Muito além do que música, dancinha e maquiagem

            E foi justamente esse alcance orgânico que chamou a atenção de Camila Gutz, de 28 anos, fisioterapeuta uroginecológica. No dia a dia de Camila, ela está acostumada a ajudar mulheres a resolverem disfunções sexuais, urinárias e do assoalho pélvico, no geral. E foi nas redes sociais que achou o lugar ideal para encontrar essas mulheres que estão em busca de apoio. Por isso, há três anos, ela usa a internet para falar não só sobre a fisioterapia pélvica em si, mas também sobre sexualidade e mundo feminino. Tudo sem tabus. 

Quando Camila percebeu o grande crescimento do app em 2020, logo se inscreveu em uma mentoria, na qual aprendeu a como crescer no aplicativo. Seguindo as dicas ensinadas durante as aulas, ela viu seu engajamento crescer de forma rápida e consistente.  “Em menos de uma semana, eu já estava com 10 mil seguidores no TikTok. E foi crescendo aos pouquinhos. Até que viralizou um vídeo meu, que teve mais de 3 milhões de visualizações. Da noite para o dia, o meu TikTok bombou e meu Instagram bombou como consequência. Daí já começaram a surgir várias oportunidades, tanto de atendimento, como de mentoria, de consulta e de palestra”, conta. Hoje em dia ela tem 240 mil seguidores e mais de um milhão de curtidas no app. 

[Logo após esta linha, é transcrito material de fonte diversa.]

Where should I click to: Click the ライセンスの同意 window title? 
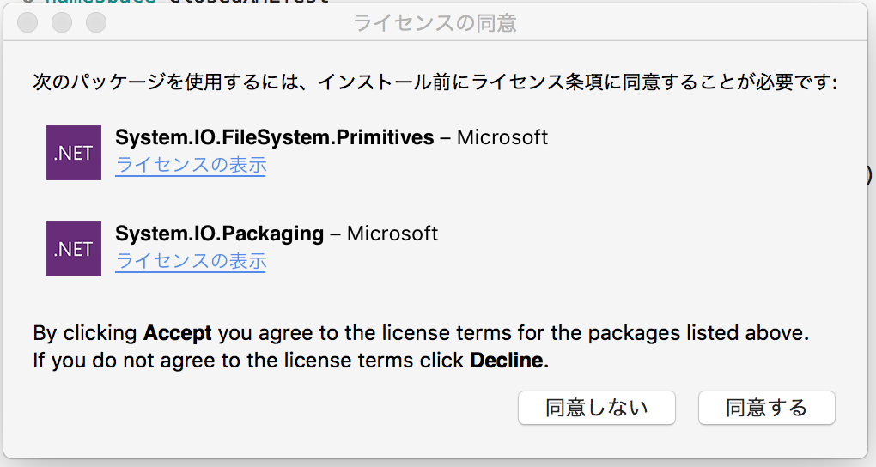435,23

Para a fisioterapeuta a maior vantagem também é conseguir levar vários de seus seguidores do TikTok para o Instagram, onde consegue vender melhor seu trabalho e seus cursos. “Eu faço um vídeo lá no TikTok, aí viraliza e as pessoas vêm para o meu Instagram. Assim, eu consigo filtrar e ter uma captação de seguidores, sem pagar por isso”, explica. Sendo assim, é possível considerar que a plataforma se tornou rentável para Camila, já que é graças a seus vídeos e dicas, que consegue diversas clientes. 

Esse é um dos vários casos que mostram que é possível, sim, ganhar dinheiro usando a plataforma. Diego também explica que, apesar da plataforma não oferecer dinheiro para seus influencers, como acontece nos Estados Unidos, ainda é possível conseguir rendimentos por meio do seu uso. “Existem quatro formas de ganhar dinheiro no TikTok. A primeira é através do TikTok Bônus, uma promoção em que você ganha R$ 2 por cada amigo que você convida a entrar na plataforma. A segunda é recebendo dinheiro das pessoas durante lives. A terceira é se tornando influencer, o que pode fazer você ser procurado por marcas. E a última forma é usando a rede social para se tornar uma referência em algo que você trabalhe ou que pense em trabalhar”, explica. 

O que o futuro reserva para o TikTok?

E após histórias e mais histórias de sucesso, ainda há quem se pergunte: mas será que isso não foi só um boom causado pela “falta do que fazer” durante a pandemia? Na verdade, pelos dados, talvez tenha sido impulsionado por isso, sim. Mas o fim do aplicativo está longe.

Para Dani Azevedo, que usa o app como um hobby, ele veio para ficar. “Eu acho que ele vai continuar sendo uma rede social relevante no Brasil, apesar de não superar os Estados Unidos. Principalmente porque diversos criadores de conteúdo ficaram famosos na plataforma. Acho que eles vão continuar firmes nas produções”, diz. 

Já para Diego, que estuda o app mais a fundo, os próximos meses serão decisivos para o sucesso no Brasil. “A pandemia aflorou tudo que há em termos de digital, inclusive o resultado do TikTok. E os próximos meses vão ser decisivos, já que muitas pessoas baixaram no meio da crise e agora estão voltando ao seu ritmo atual de vida, ficando menos tempo na internet como um todo”, comenta. 

Independentemente do que o futuro reserva para a rede social, uma coisa é certa: quem foi fisgado pela rede sabe o quanto é viciante e prazeroso ficar preso no feed infinito de vídeos. E provavelmente, essas pessoas não vão abrir mão desse tempinho de diversão durante o dia… Mesmo que as horinhas disponíveis durante a pandemia se tornem apenas alguns minutos daqui pra frente.